Stored entries

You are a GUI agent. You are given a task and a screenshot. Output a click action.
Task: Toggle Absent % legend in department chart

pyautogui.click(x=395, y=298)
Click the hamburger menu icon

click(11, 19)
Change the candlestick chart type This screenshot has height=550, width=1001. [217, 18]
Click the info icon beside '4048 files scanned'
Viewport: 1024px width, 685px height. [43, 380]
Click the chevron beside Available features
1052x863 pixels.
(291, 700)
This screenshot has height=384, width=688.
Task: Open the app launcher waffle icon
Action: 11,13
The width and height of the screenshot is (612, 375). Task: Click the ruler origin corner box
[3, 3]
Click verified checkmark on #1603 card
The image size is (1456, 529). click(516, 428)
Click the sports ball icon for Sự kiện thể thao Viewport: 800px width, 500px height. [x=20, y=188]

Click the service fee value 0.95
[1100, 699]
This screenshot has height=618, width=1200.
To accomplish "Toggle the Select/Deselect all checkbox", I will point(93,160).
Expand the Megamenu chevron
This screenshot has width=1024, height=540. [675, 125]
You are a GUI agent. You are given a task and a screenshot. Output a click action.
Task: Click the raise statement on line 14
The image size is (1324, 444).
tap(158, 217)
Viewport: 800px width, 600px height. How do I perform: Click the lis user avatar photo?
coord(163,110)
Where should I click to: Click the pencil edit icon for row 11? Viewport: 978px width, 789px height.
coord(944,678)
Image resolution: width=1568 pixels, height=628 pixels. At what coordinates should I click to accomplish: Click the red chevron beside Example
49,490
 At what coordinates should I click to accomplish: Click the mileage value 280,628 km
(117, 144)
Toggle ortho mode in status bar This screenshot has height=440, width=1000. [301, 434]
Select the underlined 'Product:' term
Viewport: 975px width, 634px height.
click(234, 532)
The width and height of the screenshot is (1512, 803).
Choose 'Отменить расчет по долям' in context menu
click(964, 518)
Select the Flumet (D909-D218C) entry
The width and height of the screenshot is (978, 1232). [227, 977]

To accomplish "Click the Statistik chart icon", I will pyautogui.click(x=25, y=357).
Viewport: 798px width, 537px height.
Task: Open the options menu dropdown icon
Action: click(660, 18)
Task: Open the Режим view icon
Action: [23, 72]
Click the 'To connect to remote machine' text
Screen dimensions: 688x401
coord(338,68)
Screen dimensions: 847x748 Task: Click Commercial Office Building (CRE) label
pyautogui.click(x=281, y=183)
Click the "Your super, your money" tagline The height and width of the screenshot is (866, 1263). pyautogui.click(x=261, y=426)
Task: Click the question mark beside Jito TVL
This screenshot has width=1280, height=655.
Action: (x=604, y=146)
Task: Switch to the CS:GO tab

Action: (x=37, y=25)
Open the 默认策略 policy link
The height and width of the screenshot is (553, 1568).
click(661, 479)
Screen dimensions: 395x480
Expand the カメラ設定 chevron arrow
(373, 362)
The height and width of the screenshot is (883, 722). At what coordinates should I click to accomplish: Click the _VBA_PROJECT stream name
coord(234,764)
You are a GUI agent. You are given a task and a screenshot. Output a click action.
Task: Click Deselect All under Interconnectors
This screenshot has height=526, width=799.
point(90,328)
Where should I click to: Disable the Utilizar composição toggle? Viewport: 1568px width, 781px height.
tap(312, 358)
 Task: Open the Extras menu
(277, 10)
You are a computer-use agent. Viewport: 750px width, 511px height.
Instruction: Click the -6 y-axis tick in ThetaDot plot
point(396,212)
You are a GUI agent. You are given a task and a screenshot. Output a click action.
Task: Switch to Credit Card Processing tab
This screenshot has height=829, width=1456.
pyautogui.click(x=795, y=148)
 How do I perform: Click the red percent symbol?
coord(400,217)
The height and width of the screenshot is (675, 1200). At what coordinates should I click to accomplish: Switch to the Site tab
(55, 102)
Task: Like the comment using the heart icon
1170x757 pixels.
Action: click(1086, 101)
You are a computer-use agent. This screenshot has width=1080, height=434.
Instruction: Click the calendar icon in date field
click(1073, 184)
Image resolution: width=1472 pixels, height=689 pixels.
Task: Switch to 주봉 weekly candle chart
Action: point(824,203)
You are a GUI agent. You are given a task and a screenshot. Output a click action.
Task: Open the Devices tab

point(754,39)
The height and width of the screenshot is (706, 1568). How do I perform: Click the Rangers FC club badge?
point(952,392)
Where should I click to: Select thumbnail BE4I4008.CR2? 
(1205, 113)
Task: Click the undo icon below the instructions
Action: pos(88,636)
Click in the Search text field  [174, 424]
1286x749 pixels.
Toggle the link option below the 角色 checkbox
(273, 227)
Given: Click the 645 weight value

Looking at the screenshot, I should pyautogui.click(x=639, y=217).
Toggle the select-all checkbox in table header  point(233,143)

● Your instructions:
Output only an exact transcription of the lines above from the one with "1052x863 pixels." up to and including the one with "Toggle ortho mode".

● Result:
1052x863 pixels.
(291, 700)
This screenshot has height=384, width=688.
Task: Open the app launcher waffle icon
Action: 11,13
The width and height of the screenshot is (612, 375). Task: Click the ruler origin corner box
[3, 3]
Click verified checkmark on #1603 card
The image size is (1456, 529). click(516, 428)
Click the sports ball icon for Sự kiện thể thao Viewport: 800px width, 500px height. [x=20, y=188]

Click the service fee value 0.95
[1100, 699]
This screenshot has height=618, width=1200.
To accomplish "Toggle the Select/Deselect all checkbox", I will point(93,160).
Expand the Megamenu chevron
This screenshot has width=1024, height=540. [675, 125]
You are a GUI agent. You are given a task and a screenshot. Output a click action.
Task: Click the raise statement on line 14
The image size is (1324, 444).
tap(158, 217)
Viewport: 800px width, 600px height. How do I perform: Click the lis user avatar photo?
coord(163,110)
Where should I click to: Click the pencil edit icon for row 11? Viewport: 978px width, 789px height.
coord(944,678)
Image resolution: width=1568 pixels, height=628 pixels. At what coordinates should I click to accomplish: Click the red chevron beside Example
49,490
 At what coordinates should I click to accomplish: Click the mileage value 280,628 km
(117, 144)
Toggle ortho mode in status bar This screenshot has height=440, width=1000. [301, 434]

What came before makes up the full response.